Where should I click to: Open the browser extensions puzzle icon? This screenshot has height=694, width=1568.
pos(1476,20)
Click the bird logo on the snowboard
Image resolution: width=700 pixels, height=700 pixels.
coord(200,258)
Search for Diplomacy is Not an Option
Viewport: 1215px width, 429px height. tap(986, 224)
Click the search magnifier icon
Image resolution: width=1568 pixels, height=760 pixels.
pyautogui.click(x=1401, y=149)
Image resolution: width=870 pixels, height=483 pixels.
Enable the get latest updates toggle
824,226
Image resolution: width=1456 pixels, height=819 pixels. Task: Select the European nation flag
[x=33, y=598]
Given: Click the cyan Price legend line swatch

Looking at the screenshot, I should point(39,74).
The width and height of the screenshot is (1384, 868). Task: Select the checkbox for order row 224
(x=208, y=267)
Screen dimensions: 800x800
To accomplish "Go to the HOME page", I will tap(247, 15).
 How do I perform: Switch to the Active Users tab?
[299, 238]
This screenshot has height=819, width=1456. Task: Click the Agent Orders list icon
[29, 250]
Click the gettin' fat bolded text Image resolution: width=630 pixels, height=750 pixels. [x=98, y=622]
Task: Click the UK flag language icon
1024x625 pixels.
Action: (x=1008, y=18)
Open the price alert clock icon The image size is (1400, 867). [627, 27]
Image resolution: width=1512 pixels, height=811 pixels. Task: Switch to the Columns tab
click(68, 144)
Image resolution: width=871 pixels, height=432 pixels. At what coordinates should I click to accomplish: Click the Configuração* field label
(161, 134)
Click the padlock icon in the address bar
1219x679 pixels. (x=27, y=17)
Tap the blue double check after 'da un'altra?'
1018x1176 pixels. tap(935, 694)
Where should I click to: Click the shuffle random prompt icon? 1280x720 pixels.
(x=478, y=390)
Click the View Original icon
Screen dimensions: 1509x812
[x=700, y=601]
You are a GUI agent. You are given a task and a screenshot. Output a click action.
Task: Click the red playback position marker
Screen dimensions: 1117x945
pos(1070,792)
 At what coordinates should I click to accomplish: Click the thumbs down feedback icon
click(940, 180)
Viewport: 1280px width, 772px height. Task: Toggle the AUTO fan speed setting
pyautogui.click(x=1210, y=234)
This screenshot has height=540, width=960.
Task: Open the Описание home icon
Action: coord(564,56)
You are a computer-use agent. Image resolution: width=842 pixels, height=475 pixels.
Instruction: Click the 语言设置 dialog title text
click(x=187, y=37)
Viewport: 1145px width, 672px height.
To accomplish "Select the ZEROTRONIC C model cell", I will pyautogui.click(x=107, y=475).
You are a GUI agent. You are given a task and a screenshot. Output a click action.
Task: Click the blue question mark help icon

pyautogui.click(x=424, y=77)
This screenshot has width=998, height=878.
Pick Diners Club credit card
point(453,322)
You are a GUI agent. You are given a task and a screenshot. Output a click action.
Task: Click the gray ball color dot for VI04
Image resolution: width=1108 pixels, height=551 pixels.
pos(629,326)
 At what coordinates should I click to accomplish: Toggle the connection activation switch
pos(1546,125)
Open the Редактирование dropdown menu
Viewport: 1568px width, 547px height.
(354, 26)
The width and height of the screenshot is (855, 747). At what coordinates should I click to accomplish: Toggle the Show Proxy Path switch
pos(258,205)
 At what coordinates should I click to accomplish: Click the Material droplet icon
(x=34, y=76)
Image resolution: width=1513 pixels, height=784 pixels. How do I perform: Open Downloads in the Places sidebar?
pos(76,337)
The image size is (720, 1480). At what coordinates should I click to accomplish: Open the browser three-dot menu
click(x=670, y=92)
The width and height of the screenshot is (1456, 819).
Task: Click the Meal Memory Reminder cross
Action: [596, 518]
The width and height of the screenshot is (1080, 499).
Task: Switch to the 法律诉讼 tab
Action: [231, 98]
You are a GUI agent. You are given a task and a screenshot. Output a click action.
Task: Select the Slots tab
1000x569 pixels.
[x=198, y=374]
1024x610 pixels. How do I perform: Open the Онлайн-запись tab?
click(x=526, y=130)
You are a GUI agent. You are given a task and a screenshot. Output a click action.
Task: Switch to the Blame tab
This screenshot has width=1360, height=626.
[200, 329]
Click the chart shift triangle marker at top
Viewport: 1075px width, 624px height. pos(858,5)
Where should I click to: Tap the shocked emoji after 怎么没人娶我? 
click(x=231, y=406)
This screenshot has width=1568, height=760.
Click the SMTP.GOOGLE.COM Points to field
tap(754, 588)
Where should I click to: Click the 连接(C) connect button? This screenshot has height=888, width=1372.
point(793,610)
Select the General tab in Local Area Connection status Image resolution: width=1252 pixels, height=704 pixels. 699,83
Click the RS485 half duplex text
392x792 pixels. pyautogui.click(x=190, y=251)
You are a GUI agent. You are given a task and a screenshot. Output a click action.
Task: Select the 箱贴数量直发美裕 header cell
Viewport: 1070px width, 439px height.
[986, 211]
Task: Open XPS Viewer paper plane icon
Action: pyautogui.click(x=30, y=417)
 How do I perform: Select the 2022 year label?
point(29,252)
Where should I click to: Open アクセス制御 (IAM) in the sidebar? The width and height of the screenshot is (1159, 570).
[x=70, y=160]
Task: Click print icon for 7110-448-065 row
━━━━━━
● **ACTION ITEM**: Repeat the entries above verbatim, but only from the line that has "Image resolution: width=1512" down to the line that has "This screenshot has width=998, height=878.", inclusive.

● **RESPONSE BOX**:
Image resolution: width=1512 pixels, height=811 pixels. Task: Switch to the Columns tab
click(68, 144)
Image resolution: width=871 pixels, height=432 pixels. At what coordinates should I click to accomplish: Click the Configuração* field label
(161, 134)
Click the padlock icon in the address bar
1219x679 pixels. (x=27, y=17)
Tap the blue double check after 'da un'altra?'
1018x1176 pixels. tap(935, 694)
Where should I click to: Click the shuffle random prompt icon? 1280x720 pixels.
(x=478, y=390)
Click the View Original icon
Screen dimensions: 1509x812
[x=700, y=601]
You are a GUI agent. You are given a task and a screenshot. Output a click action.
Task: Click the red playback position marker
Screen dimensions: 1117x945
pos(1070,792)
 At what coordinates should I click to accomplish: Click the thumbs down feedback icon
click(940, 180)
Viewport: 1280px width, 772px height. Task: Toggle the AUTO fan speed setting
pyautogui.click(x=1210, y=234)
This screenshot has height=540, width=960.
Task: Open the Описание home icon
Action: coord(564,56)
You are a computer-use agent. Image resolution: width=842 pixels, height=475 pixels.
Instruction: Click the 语言设置 dialog title text
click(x=187, y=37)
Viewport: 1145px width, 672px height.
To accomplish "Select the ZEROTRONIC C model cell", I will pyautogui.click(x=107, y=475).
You are a GUI agent. You are given a task and a screenshot. Output a click action.
Task: Click the blue question mark help icon

pyautogui.click(x=424, y=77)
This screenshot has width=998, height=878.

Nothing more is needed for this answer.